I first heard of Herb Brooks the day I saw him for the first and final time. Herbie was a tried-and-true East Sider of St. Paul, Minnesota, and was at his high school alma mater, St. Paul Johnson, for the annual pancake breakfast in Spring 2003, 5 months before his untimely death in a car accident. Dad pointed Herb out to me, and I’ll never forget how happy Herb looked talking with a group of people in the school cafeteria. Sure, Herb easily could have known those people his entire life, or just as likely, he had just run into them that morning for the first time and wanted to have a cordial conversation with some fellow Johnson Governors. Though Herb had played and / or coached in colleges, the NHL, and for international and Olympic teams from around the world for the past 40 years, here he was at a simple pancake breakfast in his hometown chit-chatting with some fellow East Siders. The very next year at the pancake breakfast, the school honored Herb’s memory by retiring his #5 jersey. On a national scale, Disney released the greatest hockey movie ever made, “Miracle.” My desire to learn everything I could about Herb was on!
Gilbert does a fantastic job of covering the life and times of Herb Brooks from birth to death, with special emphasis on his coaching career at the University of Minnesota and the 1980 Winter Olympics. The author’s relationship with Brooks - which began when he was working as the noted hockey reporter at the Minneapolis newspaper and when Brooks became the Gophers head coach, with their great working relationship transforming to a deep friendship - is perhaps the greatest element to this biography and will forever make this piece stand out compared to anything published before or since. Ross Bernstein’s “Remembering Herbie” - which is essentially just a book of quotations gathered from Herb’s friends, family, players, and contemporaries - did a good job in highlighting Brooks’ philosophy degree and how he likely used it to his advantage throughout his coaching career, as well as stories of his exploits on St.
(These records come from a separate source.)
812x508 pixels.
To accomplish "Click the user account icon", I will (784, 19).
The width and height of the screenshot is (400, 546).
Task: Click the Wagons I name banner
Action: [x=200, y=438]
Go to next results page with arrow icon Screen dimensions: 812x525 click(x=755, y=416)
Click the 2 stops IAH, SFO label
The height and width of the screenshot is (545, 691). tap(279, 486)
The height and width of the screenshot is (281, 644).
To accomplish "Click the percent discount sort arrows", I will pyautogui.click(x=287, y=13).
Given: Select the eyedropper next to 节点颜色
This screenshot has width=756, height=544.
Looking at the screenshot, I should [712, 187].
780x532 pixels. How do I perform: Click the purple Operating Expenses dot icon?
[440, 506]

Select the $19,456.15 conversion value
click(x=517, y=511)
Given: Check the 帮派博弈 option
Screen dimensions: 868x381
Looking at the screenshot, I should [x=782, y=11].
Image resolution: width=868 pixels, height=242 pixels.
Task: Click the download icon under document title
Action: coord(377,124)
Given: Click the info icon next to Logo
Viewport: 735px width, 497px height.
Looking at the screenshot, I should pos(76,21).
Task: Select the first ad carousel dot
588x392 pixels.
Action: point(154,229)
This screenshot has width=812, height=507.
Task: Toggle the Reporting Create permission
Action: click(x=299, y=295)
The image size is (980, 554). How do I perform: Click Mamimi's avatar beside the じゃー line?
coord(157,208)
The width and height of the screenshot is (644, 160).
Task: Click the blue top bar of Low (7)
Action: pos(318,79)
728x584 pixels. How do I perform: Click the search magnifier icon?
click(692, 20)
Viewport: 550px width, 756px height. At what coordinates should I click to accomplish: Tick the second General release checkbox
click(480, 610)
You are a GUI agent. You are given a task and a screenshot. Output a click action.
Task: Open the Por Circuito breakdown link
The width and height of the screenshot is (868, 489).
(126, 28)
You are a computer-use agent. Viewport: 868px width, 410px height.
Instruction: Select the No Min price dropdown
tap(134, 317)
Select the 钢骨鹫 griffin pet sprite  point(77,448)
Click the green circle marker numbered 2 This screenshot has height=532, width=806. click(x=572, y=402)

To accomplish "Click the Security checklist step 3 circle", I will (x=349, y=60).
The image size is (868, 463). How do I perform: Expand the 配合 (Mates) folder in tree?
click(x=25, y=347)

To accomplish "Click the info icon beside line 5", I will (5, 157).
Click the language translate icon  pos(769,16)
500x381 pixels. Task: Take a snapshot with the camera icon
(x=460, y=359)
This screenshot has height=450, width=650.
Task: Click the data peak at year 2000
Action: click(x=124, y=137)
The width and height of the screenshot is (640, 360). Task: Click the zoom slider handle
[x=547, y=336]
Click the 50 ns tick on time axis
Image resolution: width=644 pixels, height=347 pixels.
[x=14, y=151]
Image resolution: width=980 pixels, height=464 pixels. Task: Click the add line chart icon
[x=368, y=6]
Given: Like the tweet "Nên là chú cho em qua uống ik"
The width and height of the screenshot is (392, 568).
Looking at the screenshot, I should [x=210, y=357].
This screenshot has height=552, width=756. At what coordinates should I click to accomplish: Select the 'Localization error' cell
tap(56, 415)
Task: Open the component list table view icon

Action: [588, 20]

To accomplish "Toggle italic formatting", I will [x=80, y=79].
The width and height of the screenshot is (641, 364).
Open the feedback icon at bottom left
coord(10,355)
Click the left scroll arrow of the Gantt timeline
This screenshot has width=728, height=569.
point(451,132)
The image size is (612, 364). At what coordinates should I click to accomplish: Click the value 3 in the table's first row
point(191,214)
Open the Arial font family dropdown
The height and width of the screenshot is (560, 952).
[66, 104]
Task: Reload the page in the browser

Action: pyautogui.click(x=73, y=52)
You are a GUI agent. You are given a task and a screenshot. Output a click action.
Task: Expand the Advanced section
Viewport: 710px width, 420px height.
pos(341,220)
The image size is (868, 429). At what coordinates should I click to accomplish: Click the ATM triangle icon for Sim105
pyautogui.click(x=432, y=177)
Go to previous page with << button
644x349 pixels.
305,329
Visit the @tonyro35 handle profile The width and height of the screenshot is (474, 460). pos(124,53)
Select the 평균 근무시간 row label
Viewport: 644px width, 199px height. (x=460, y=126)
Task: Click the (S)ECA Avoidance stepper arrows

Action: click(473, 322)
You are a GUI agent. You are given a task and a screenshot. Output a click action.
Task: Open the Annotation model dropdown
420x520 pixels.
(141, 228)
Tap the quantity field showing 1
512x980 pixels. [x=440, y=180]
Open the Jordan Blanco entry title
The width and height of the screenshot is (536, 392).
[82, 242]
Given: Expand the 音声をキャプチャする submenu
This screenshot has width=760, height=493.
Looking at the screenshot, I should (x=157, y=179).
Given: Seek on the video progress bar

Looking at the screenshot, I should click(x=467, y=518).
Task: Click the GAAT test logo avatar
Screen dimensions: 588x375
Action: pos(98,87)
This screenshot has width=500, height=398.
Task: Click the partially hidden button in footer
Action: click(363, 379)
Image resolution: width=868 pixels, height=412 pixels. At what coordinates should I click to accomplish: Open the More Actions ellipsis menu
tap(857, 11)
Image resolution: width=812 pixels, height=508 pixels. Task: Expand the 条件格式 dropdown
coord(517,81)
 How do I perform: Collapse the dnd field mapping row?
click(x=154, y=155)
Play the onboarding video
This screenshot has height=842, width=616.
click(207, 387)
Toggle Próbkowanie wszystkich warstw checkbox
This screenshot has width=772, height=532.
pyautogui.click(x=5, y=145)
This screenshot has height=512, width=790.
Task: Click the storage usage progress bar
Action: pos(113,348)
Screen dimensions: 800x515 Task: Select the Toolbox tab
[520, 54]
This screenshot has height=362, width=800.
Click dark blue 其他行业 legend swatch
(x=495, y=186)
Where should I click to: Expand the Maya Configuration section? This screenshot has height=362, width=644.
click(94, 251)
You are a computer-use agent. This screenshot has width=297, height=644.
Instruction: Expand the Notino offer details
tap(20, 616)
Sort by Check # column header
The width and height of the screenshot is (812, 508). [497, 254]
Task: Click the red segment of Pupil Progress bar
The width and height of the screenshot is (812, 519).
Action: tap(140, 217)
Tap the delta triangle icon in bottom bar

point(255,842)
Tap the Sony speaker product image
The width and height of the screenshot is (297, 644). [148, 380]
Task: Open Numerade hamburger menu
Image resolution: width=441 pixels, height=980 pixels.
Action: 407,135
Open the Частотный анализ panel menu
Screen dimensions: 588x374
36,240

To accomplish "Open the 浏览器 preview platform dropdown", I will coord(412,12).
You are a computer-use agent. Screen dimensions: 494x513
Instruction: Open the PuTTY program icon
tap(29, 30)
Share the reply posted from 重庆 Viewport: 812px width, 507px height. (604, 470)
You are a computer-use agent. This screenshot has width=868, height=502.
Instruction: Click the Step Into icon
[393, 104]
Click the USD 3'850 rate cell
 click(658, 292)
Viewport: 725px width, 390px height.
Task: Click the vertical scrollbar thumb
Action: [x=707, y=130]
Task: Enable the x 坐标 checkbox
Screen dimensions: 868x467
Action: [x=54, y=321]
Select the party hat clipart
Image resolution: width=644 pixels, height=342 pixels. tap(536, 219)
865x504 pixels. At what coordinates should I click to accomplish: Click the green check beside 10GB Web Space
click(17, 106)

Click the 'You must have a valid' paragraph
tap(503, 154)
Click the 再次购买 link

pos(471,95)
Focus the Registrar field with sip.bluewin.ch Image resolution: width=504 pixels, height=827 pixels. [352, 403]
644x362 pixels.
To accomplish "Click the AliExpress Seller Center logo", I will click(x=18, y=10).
Paul’s East Side. The recent work on highlighting each member of the 1980 Olympic team, “The Boys of Winter”, goes beyond all measure in covering most aspects of that 8 month journey. However, it wasn’t until this book that I was finally satisfied with the commentary on the great upset of the #2 seed, Czechoslovakia - leave it to a Minnesota newspaper reporter to be the one who actually followed Team USA all 8 months and recognized the importance of each Olympic game played.
All in all, Gilbert manages to capture the essence of both these aforementioned books while offering the complete and focused story of the greatest developmental hockey coach the world may have ever known. As a fellow East Sider and Johnson alumni, but also as a fan of this great sport, I will always cherish everything Herb Brooks gave to this world. For that, we say “Thank you, Herb!” (And my grandma’s sister will always be thankful for that kiss you shared with her, probably in the late 1950s, while my grandma was in the other room. Oh, Herbie!)